[DIE AUFGABE] Schreib alle Zeilen ab, von der Zeile mit „Where should I“ bis ganz ans Ende des Datenblocks. Lass die Bilder dabei weg.

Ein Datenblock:

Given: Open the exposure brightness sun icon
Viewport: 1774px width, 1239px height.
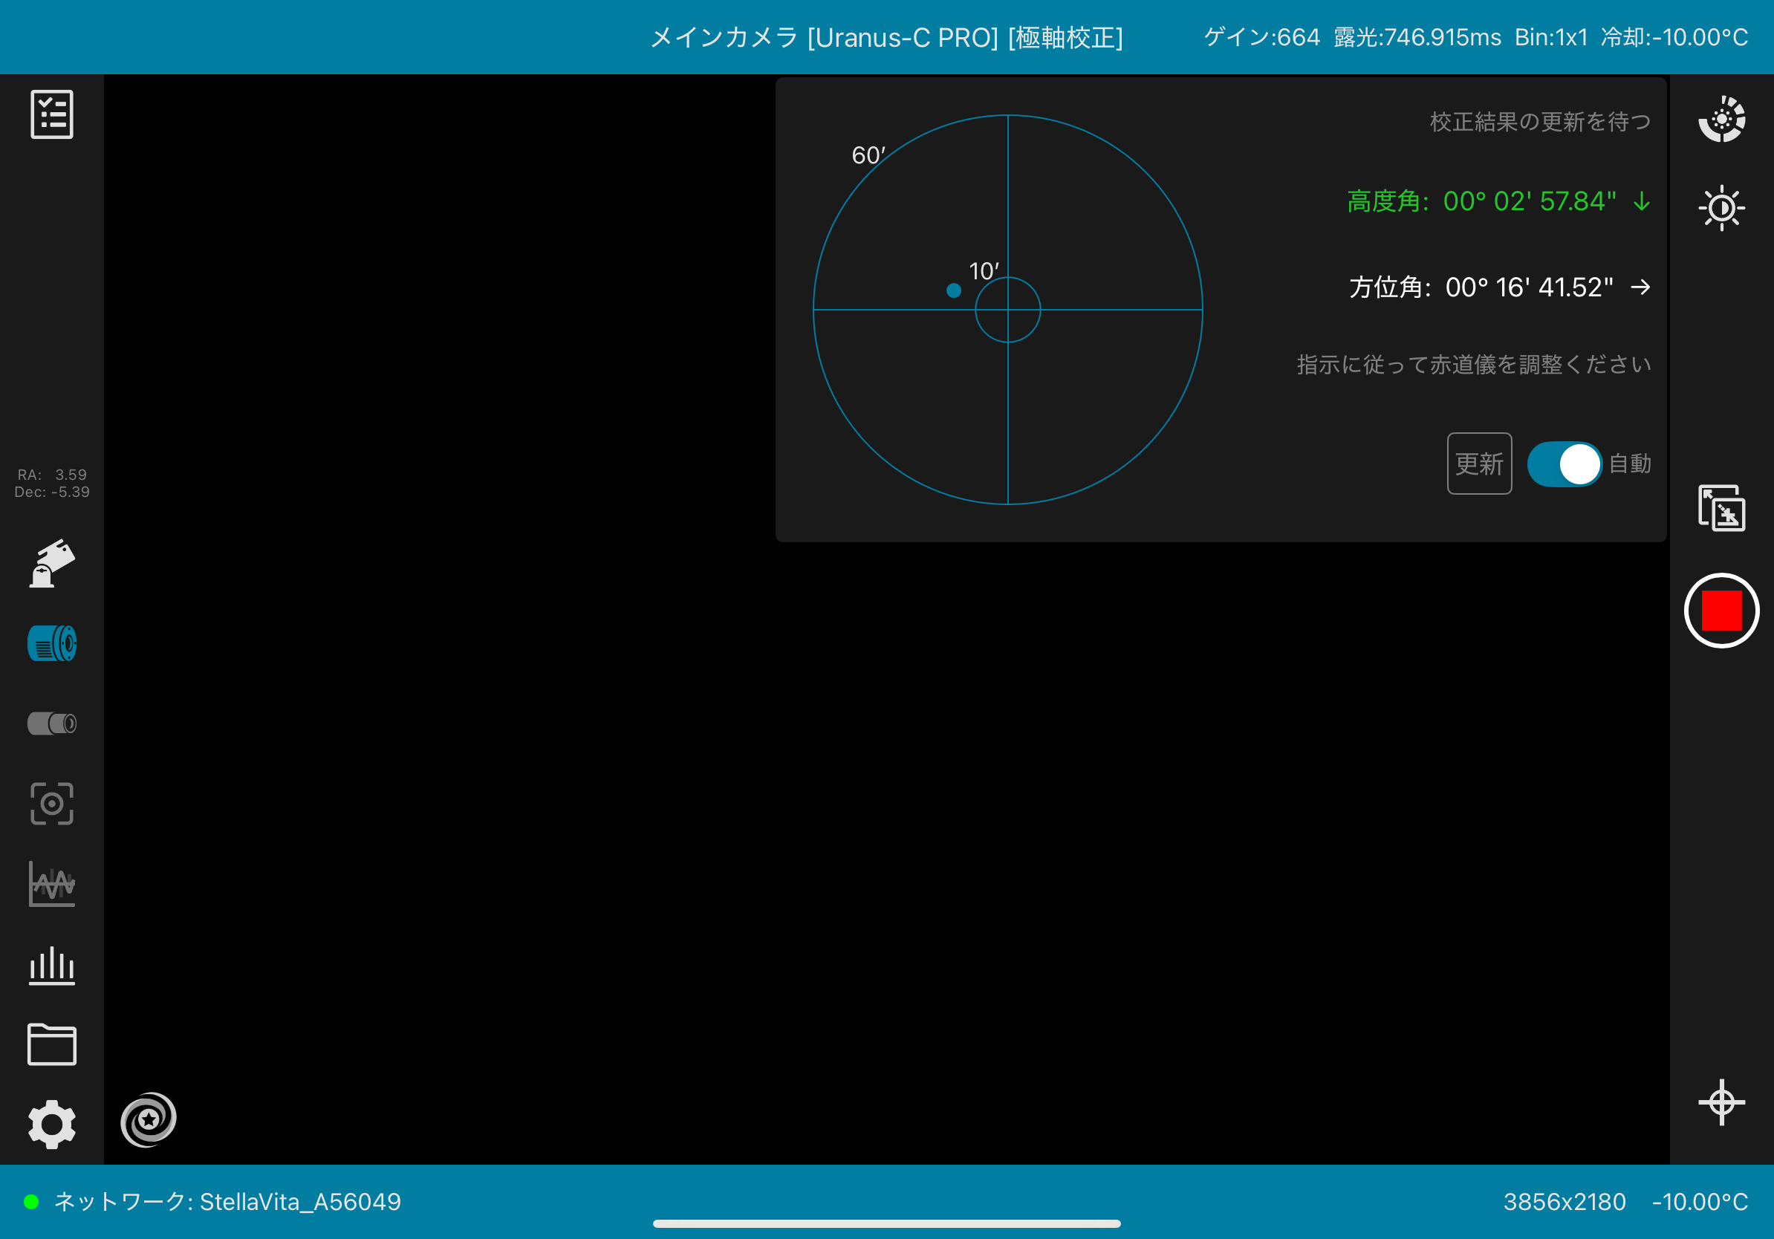Looking at the screenshot, I should click(x=1721, y=208).
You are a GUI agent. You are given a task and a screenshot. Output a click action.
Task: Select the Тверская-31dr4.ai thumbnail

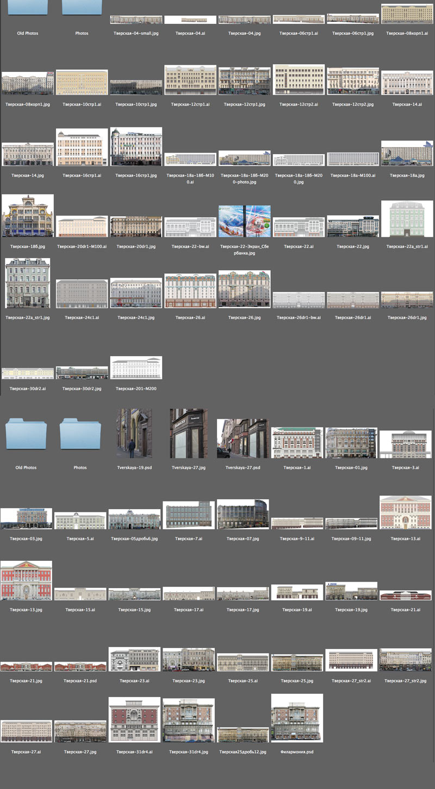[x=134, y=720]
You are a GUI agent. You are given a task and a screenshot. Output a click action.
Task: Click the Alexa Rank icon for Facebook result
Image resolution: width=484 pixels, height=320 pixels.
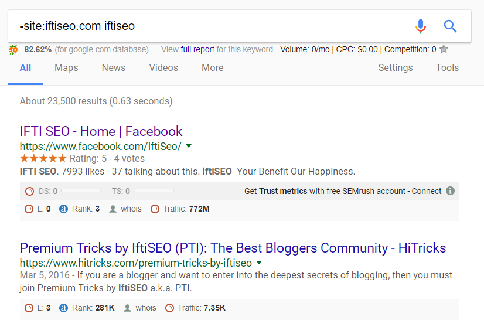64,209
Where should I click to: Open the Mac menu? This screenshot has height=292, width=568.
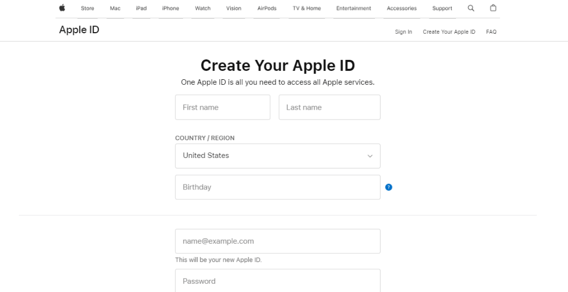[x=115, y=8]
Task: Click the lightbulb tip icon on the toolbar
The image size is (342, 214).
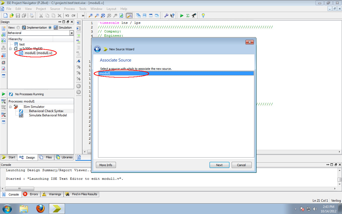Action: coord(203,15)
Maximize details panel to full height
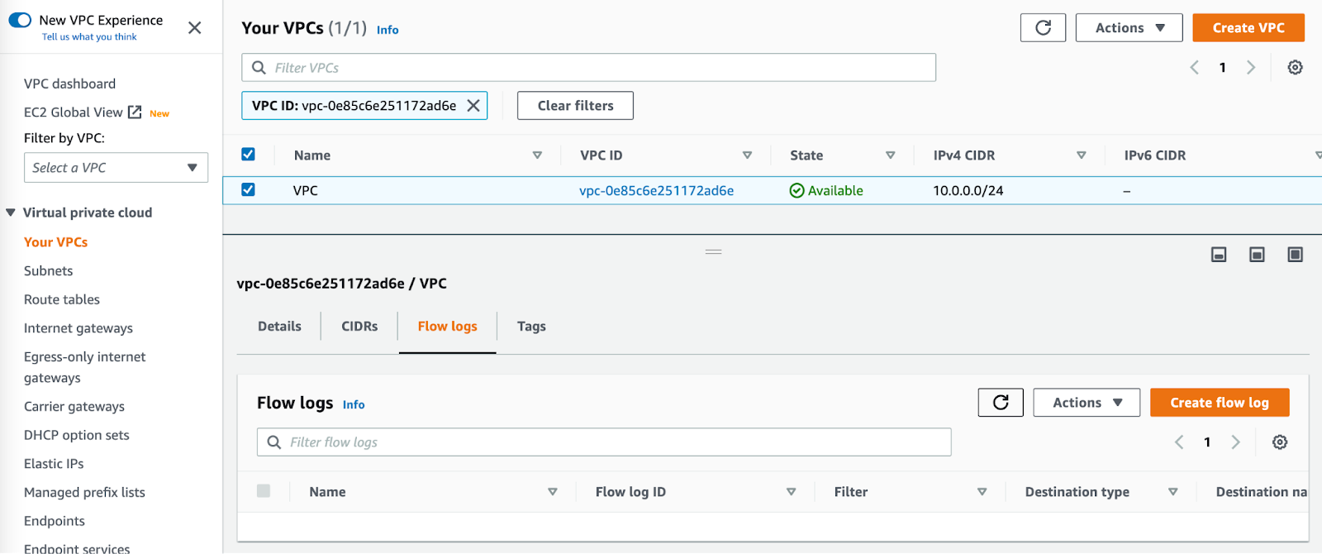 pyautogui.click(x=1295, y=255)
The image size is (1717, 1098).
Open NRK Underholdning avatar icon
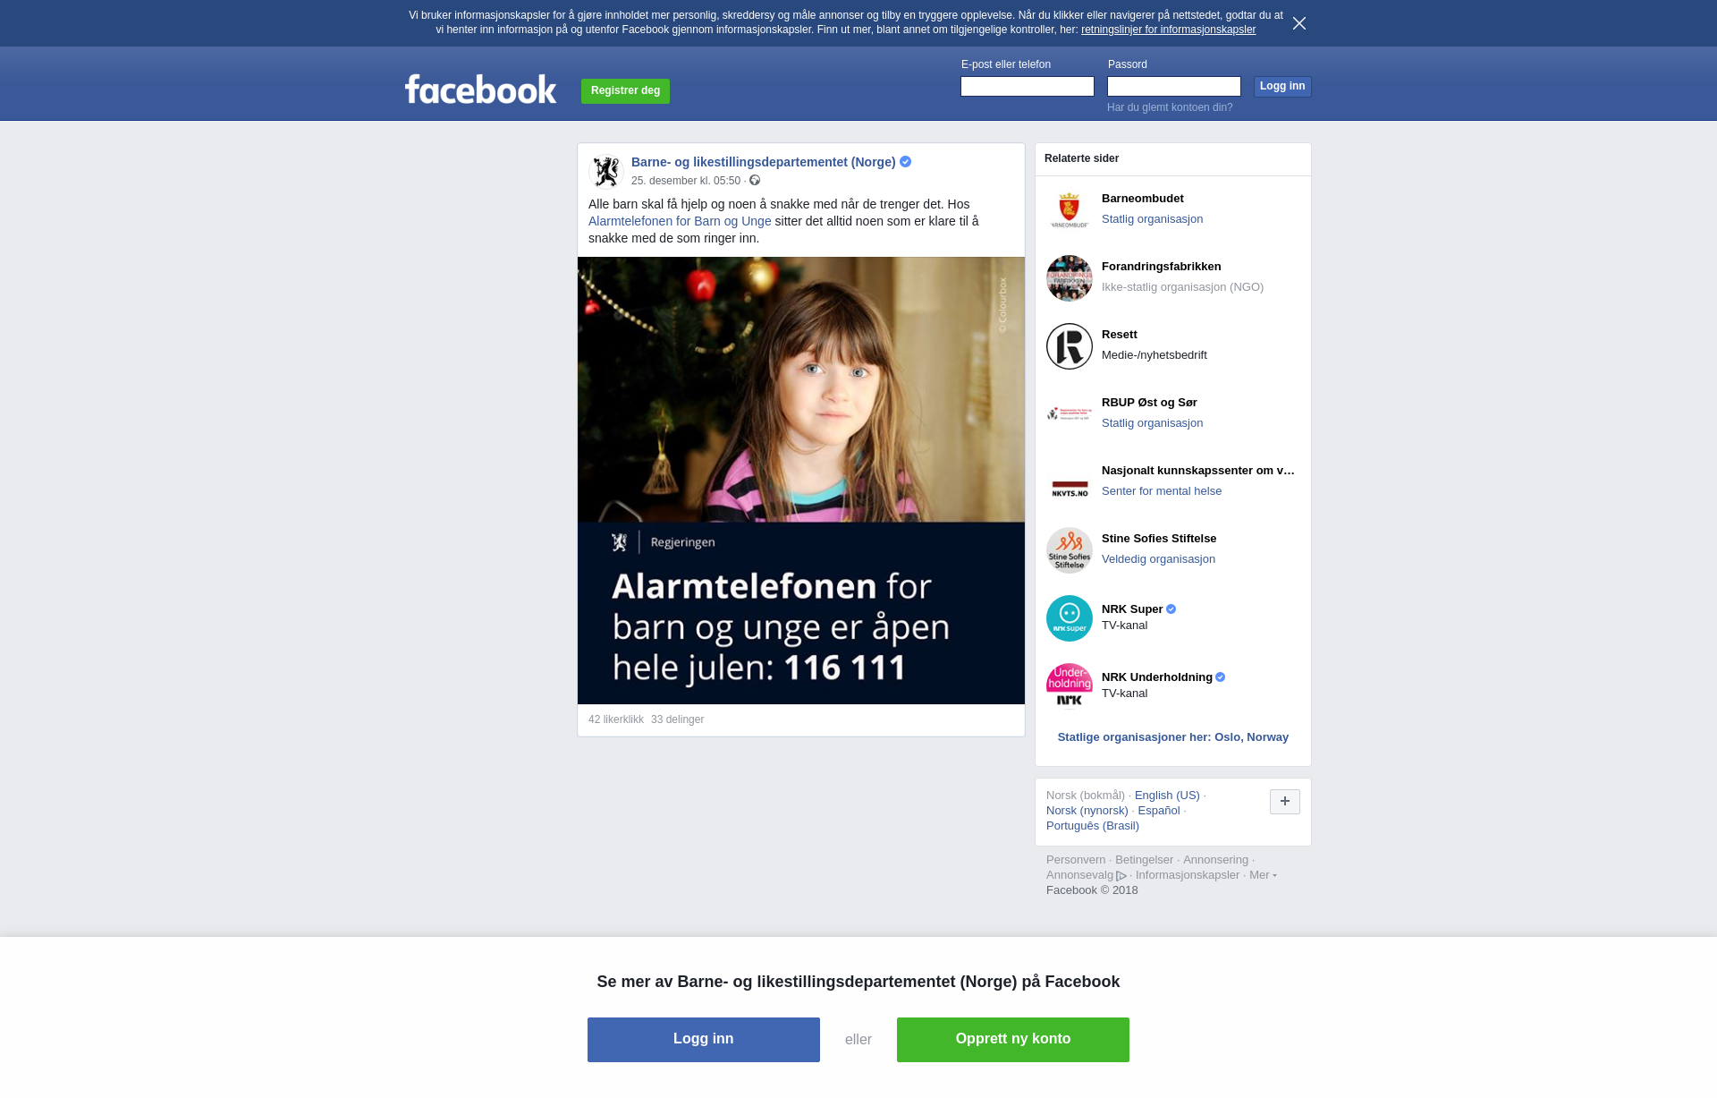click(x=1070, y=686)
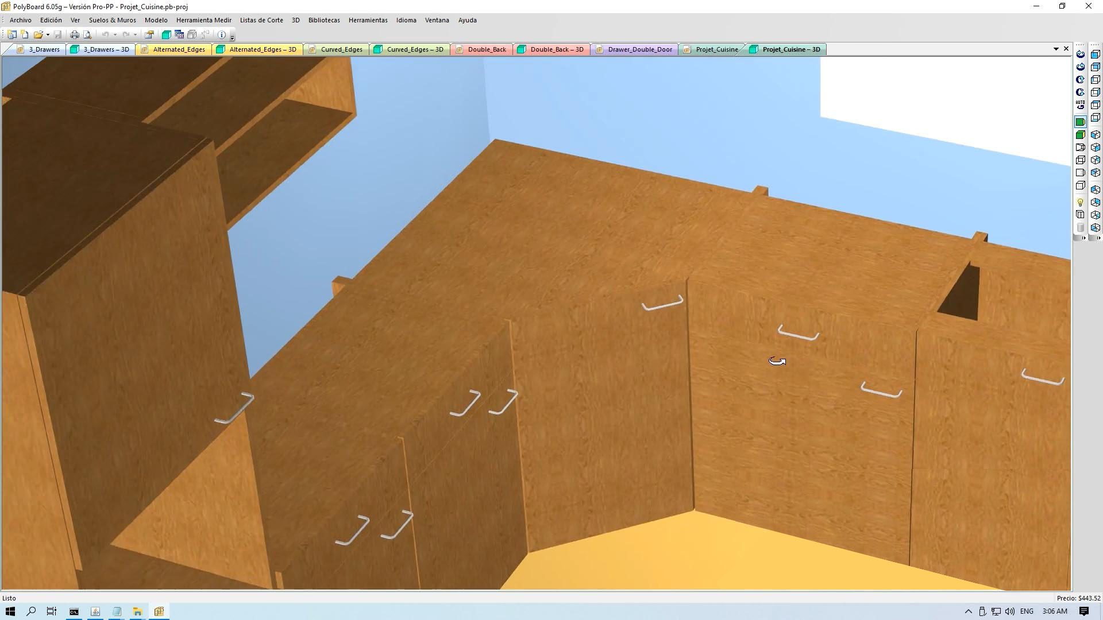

[RICHTIGE ANTWORT]
Where should I click to: Open the Mac menu? This screenshot has height=292, width=568.
[x=115, y=8]
Task: Click the lightbulb tip icon on the toolbar
The image size is (342, 214).
Action: coord(203,15)
Maximize details panel to full height
 pyautogui.click(x=1295, y=255)
The image size is (1717, 1098).
Open NRK Underholdning avatar icon
click(x=1070, y=686)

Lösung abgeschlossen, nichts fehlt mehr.